═════ Data ═════

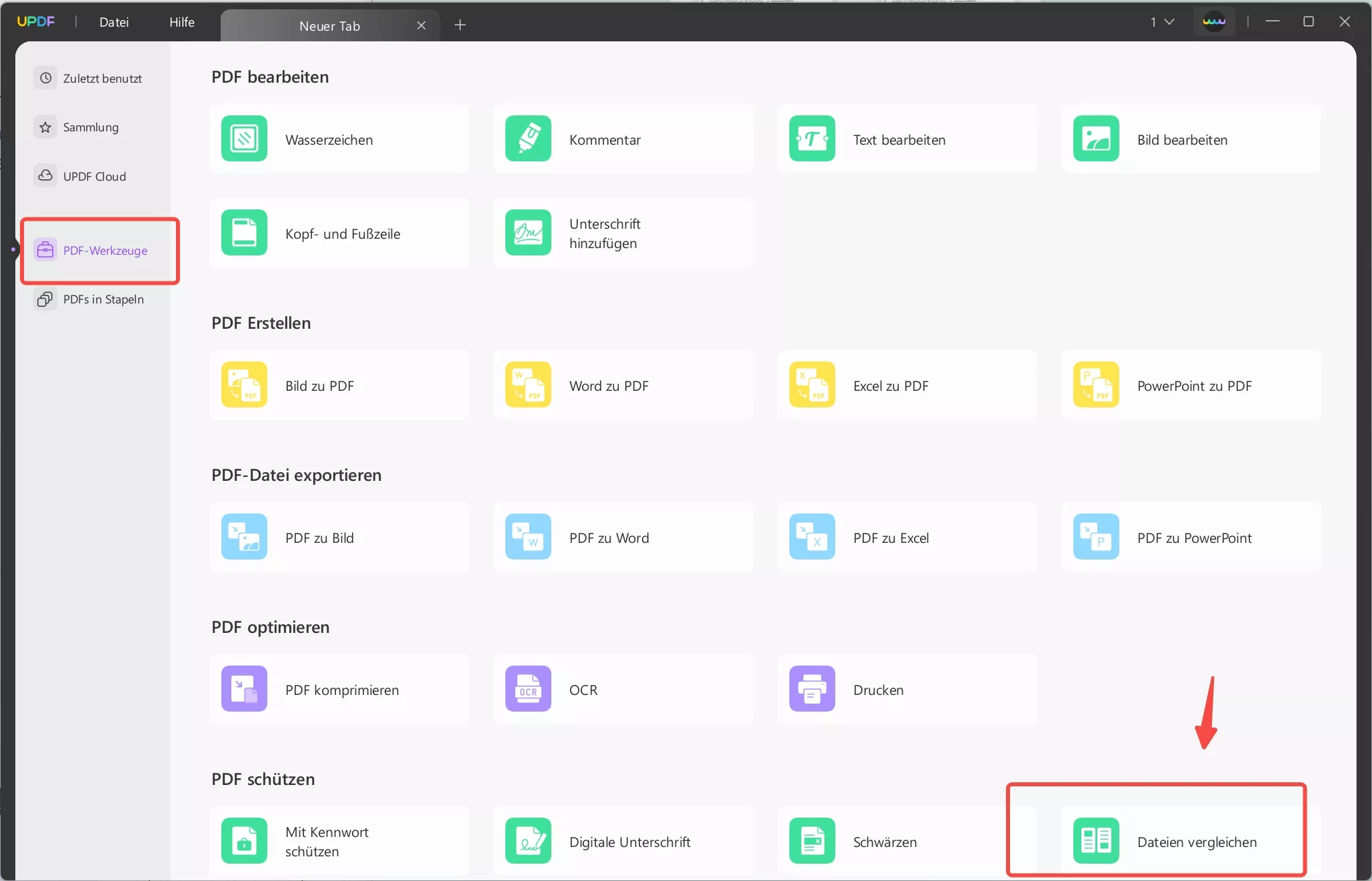
Task: Open the Datei menu
Action: (114, 22)
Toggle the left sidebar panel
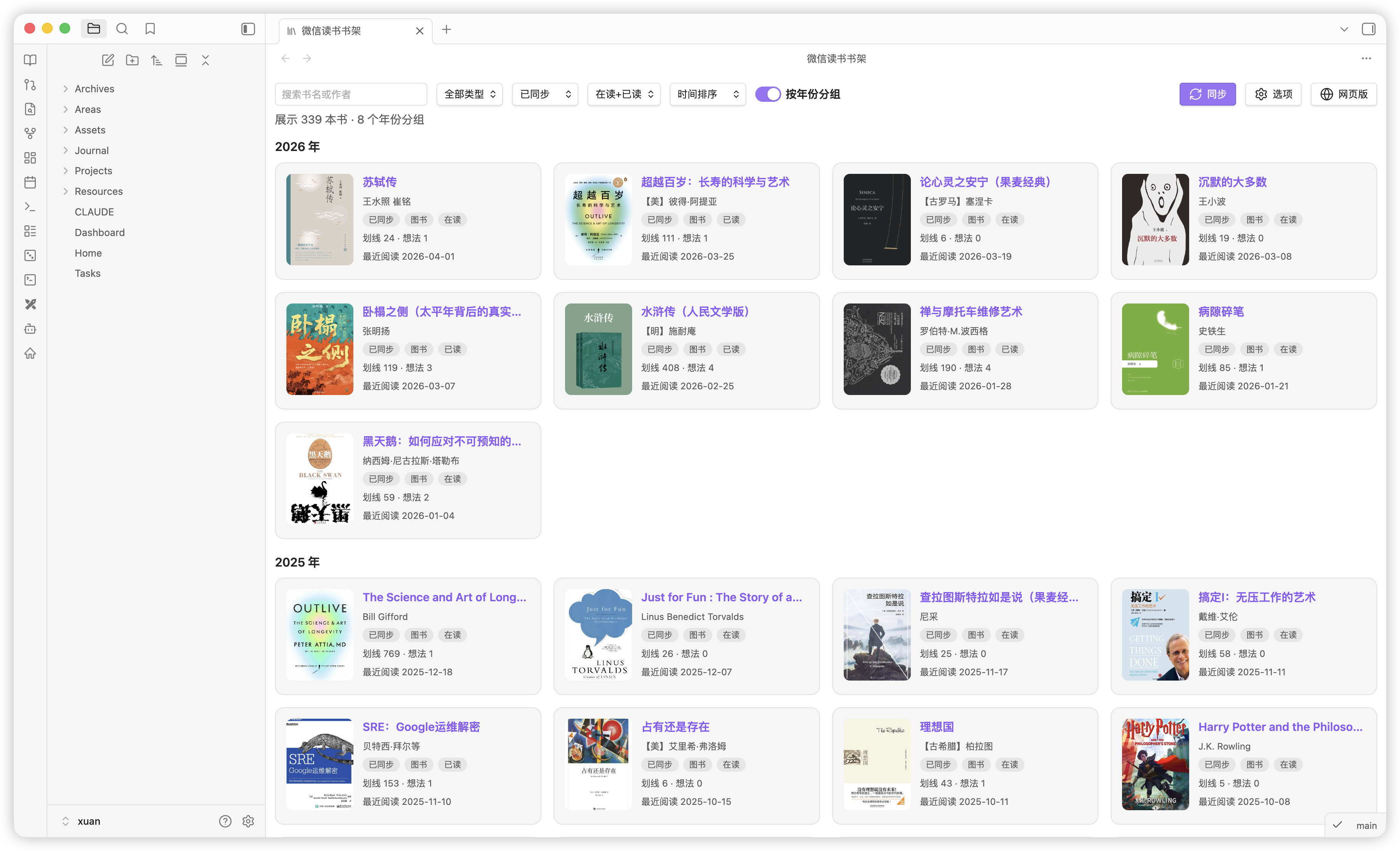This screenshot has width=1400, height=851. (248, 29)
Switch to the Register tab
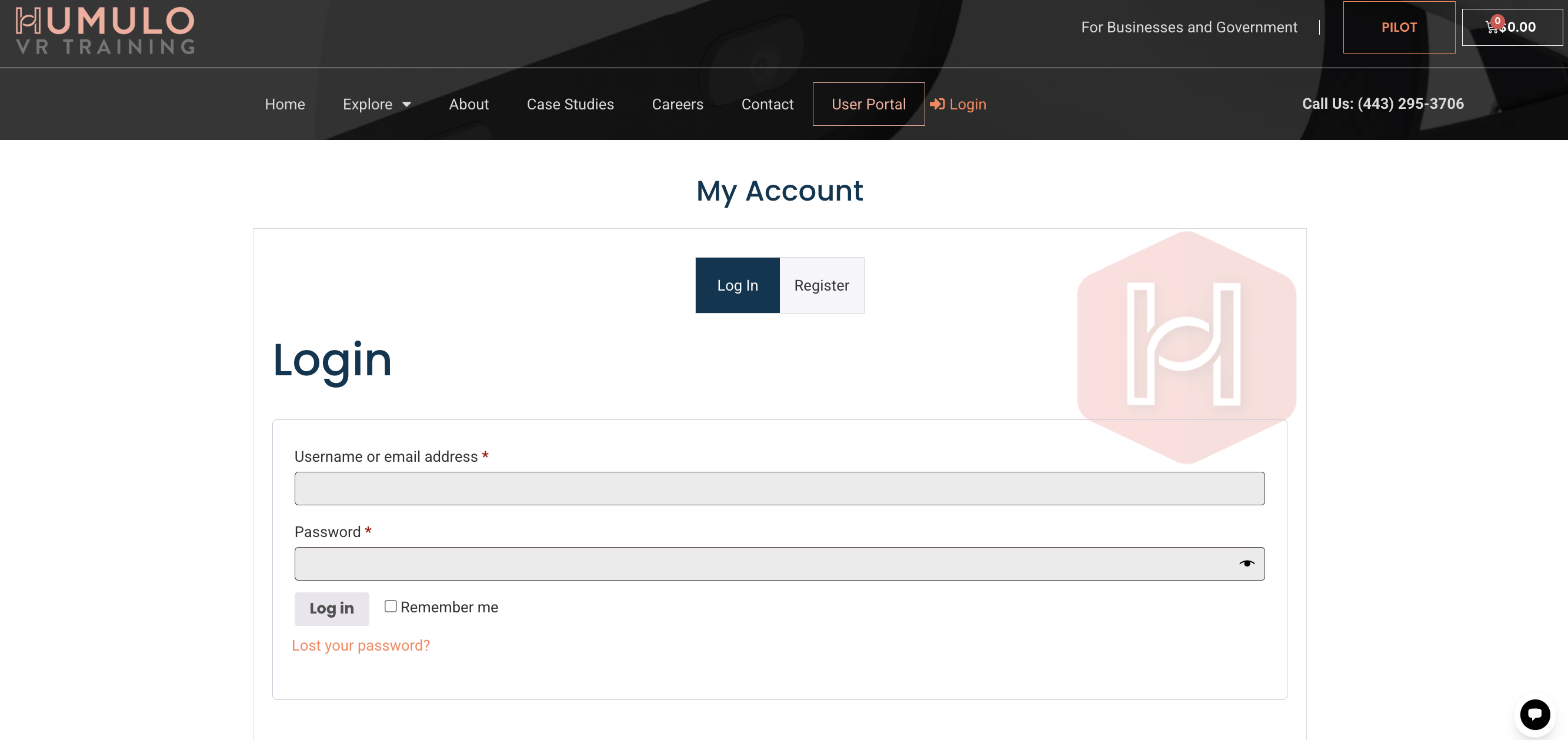 (x=821, y=285)
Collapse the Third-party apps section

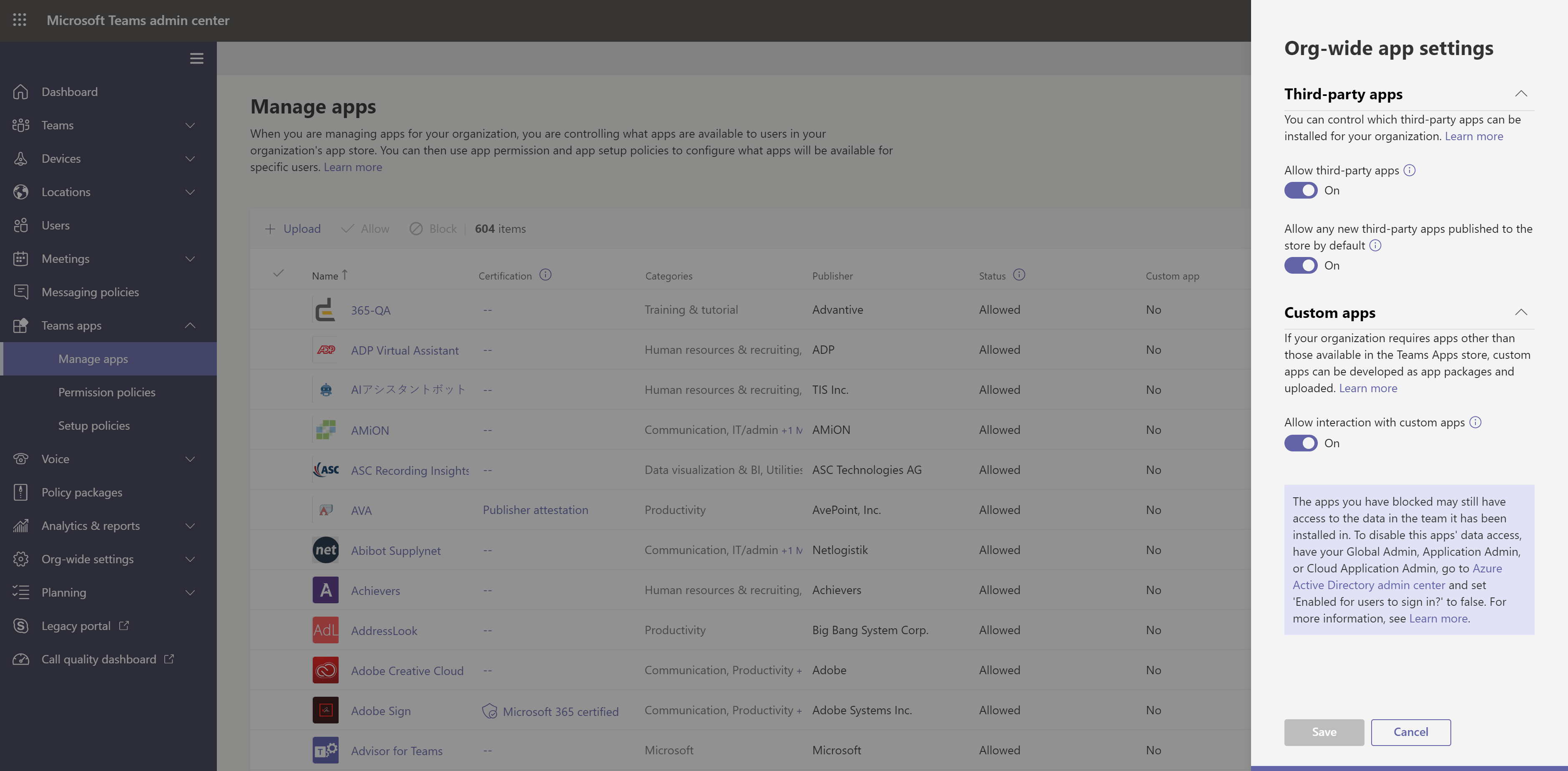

═════

== Assignment ==
Your task is to retype the lines running from the one that contains "Switch to the Register tab" through the end of the records, and nothing else. Pictures are not part of the copy.

== Expected answer ==
Switch to the Register tab
 (x=821, y=285)
Collapse the Third-party apps section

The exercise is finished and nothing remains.